La sécurité des femmes autochtones près des camps de travailleurs jugée inquiétante

Quatre blocs de rangées de logements industriels identiques sont aménagés entre des routes et de la forêt.

Les employés vivent en communauté dans les camps de travailleurs, comme celui-ci situé à proximité des installations pétrolières de Fort McMurray, en Alberta.

Photo : La Presse canadienne / Jeff McIntosh

Radio-Canada

Le rapport de l’Enquête nationale sur les femmes et les filles autochtones disparues et assassinées (ENFFADA) pointe du doigt les violences perpétrées aux abords des camps de travailleurs sur les chantiers de ressources naturelles.

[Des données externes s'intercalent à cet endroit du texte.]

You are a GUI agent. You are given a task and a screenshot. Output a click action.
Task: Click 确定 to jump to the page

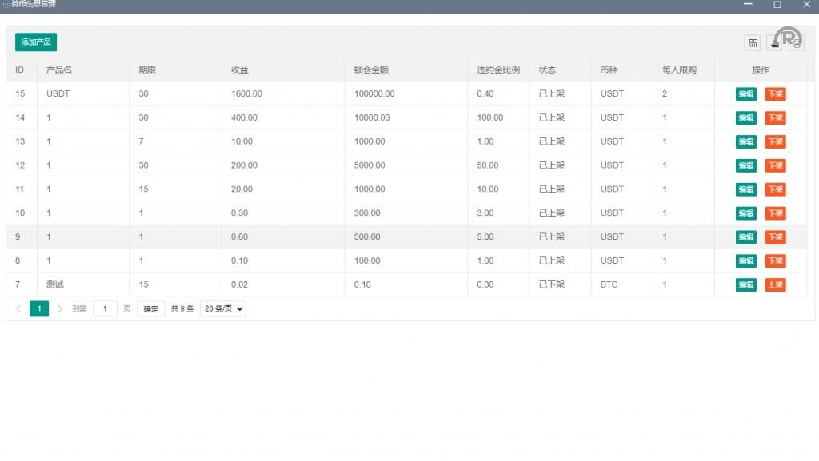[150, 308]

En Colombie-Britannique, les avis divergent sur les solutions à apporter.

La secrétaire parlementaire à l’équité des genres en Colombie-Britannique, Mitzi Dean, a déclaré dans un article du Toronto Star daté du 8 juin que le gouvernement provincial regarderait de près tout incident lié à deux camps de travailleurs qui doivent ouvrir cet été.

Les deux camps évoqués seront situés près de MacKenzie et de Fraser Lake, dans le centre de la Colombie-Britannique, à proximité du chantier du gazoduc Coastal Gas Link qui doit s’étendre de Dawson Creek à Kitimat.

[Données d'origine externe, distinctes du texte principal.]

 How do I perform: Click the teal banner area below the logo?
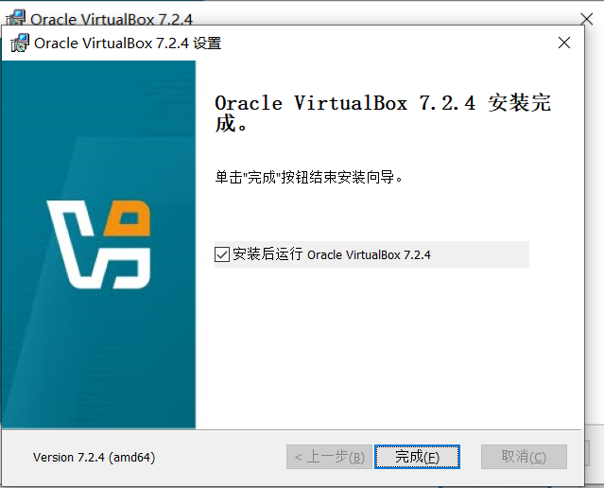click(x=98, y=369)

Selon le constructeur Horizon North, la nombre de personnes dans les camps fluctuera en fonction des besoins, mais ils devraient atteindre un pic de population de 1900 travailleurs d’ici 2020.

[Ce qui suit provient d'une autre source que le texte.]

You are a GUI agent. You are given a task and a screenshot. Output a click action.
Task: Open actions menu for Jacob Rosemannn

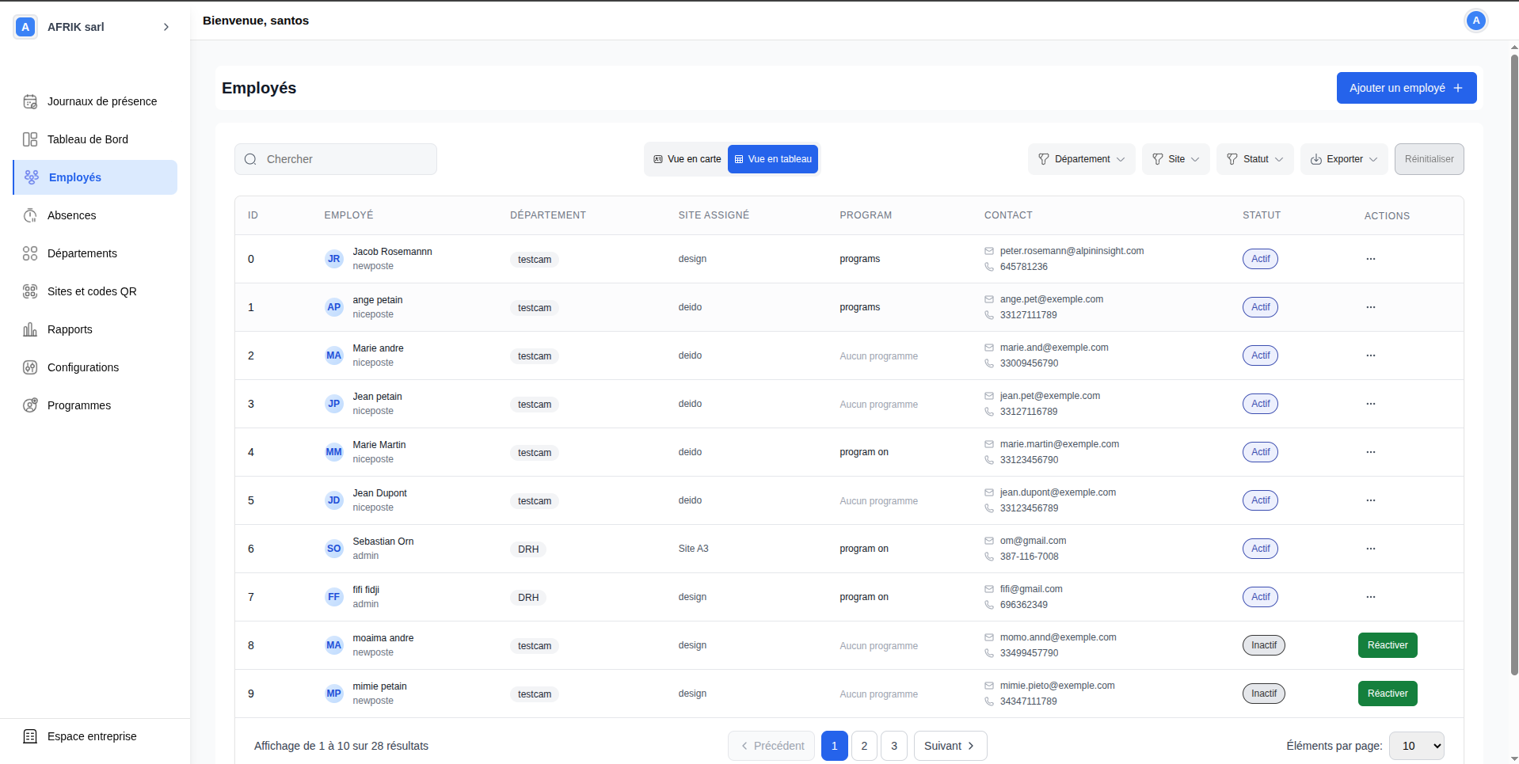pyautogui.click(x=1370, y=259)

Or, le rapport de l’ENFFADA note que : les camps de travailleurs associés à l’industrie d’extraction de ressources entraînent des taux plus élevés de violence à l’égard des femmes autochtones dans les camps mêmes et dans les communautés voisines.

Un rapport du groupe de recherche Firelight publié en 2017 affirme ainsi que, dans la région de Fort St James, les agressions sexuelles ont augmenté de 38 % dans la première année qui a suivi la construction d’un camp.

L’entreprise Coastal Gas Link n’a pas donné suite à une demande d’entrevue, mais indique sur son site Internet qu’elle mène son propre programme de consultation des communautés locales et surveille l’impact socio-économique de ses chantiers.

Sollicitée pour une entrevue par Radio-Canada, Mitzi Dean a répondu par courriel : Nous travaillons avec les communautés et les entreprises pour mieux comprendre et réagir aux impacts potentiels des camps industriels. Pour cela, nous nous appuyons sur le rapport final de l’enquête nationale et sur le rapport du groupe Firelight intitulé “Camps industriels et communautés autochtones.

Tolérance zéro

Selon Elba Bendo, juriste à l’association de défense des droits des femmes West Coast Leaf, il faut en faire plus. Le gouvernement doit financer une surveillance constante de l’impact des camps industriels sur les communautés, dit-elle. Il faut par exemple qu’un enquêteur évalue la sécurité du camp.

La militante autochtone Wanda Good, qui défend la sécurité des femmes autochtones le long de la route 16, surnommée La route des larmes, pense que le gouvernement pourrait prendre exemple sur le camp de l’entreprise minière Pretium, à Bruce Jack, et le camp de l’entreprise gazière LNG Canada, à Kitimat.

Wanda Good explique qu’en plus d’appliquer une tolérance zéro envers l’alcool et les drogues, les entreprises responsables de ces deux camps transportent les travailleurs en autobus. Ainsi, explique-t-elle, aucun d’eux ne risque de s’arrêter dans notre communauté, à moins qu’il y habite.